» **Required action**:
Whenever a line below holds the word "each", copy that line.

» **Listed records**:
* * *
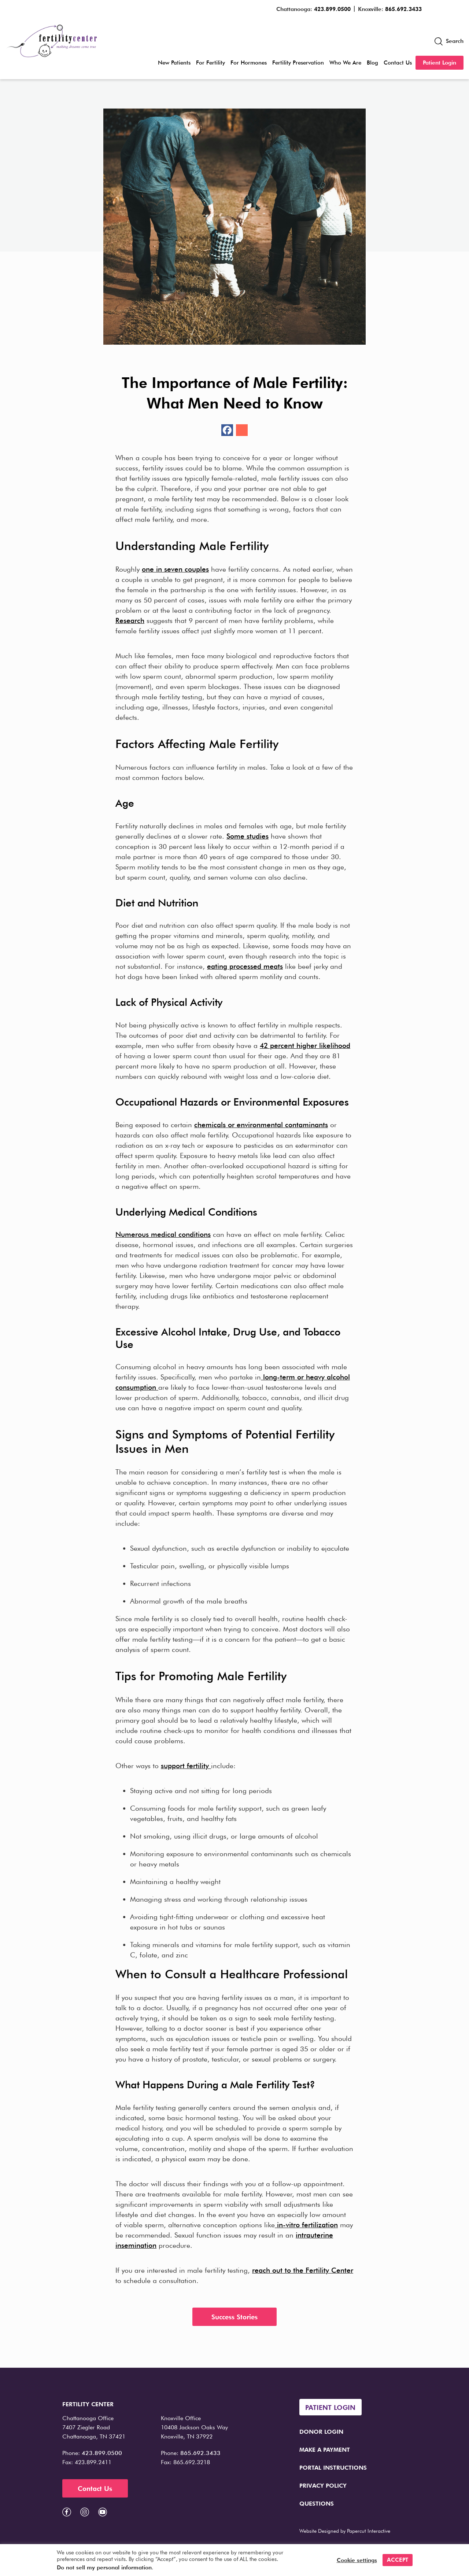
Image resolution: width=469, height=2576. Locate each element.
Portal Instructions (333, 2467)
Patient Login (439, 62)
* * *
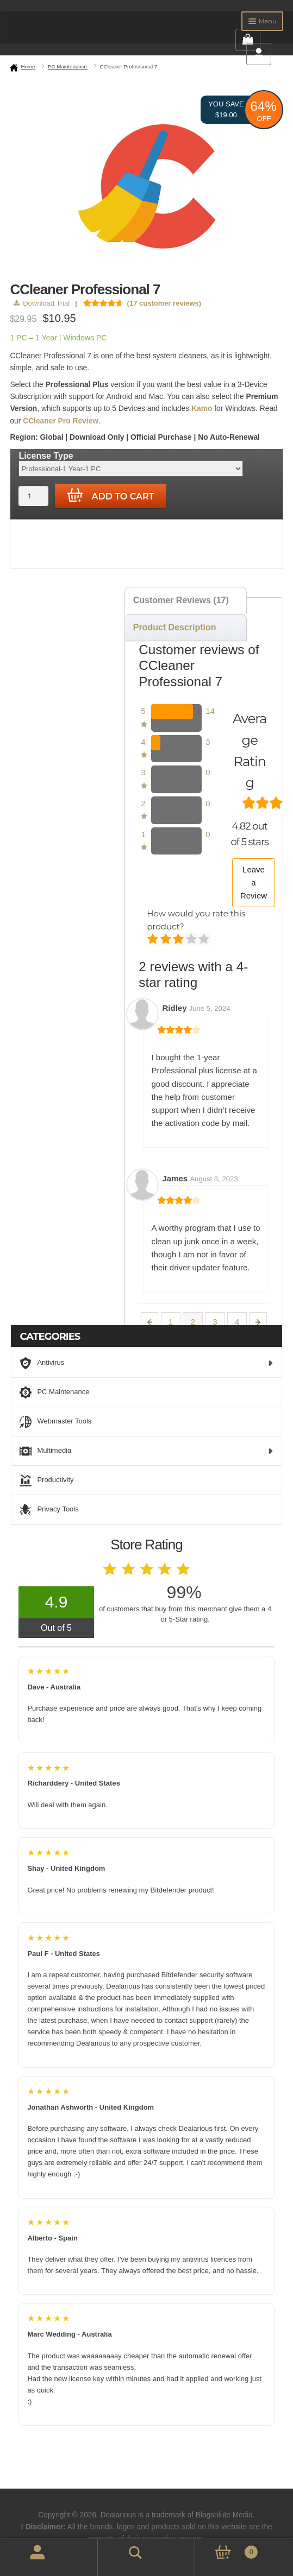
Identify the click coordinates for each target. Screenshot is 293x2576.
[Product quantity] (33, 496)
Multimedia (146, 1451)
* * *
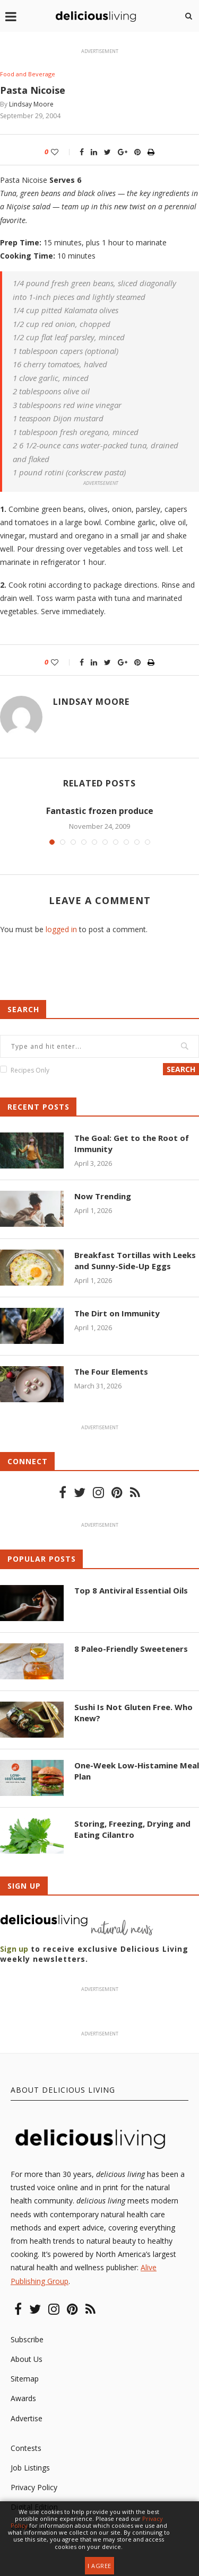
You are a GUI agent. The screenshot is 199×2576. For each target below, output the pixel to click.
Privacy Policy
* * *
» **Task result**:
Image resolution: width=469, height=2576. Locate each element.
Identify the click coordinates for each target. Screenshot is 293x2576.
You are a GUI agent. The screenshot is 199×2576. For each target below, output the pixel to click.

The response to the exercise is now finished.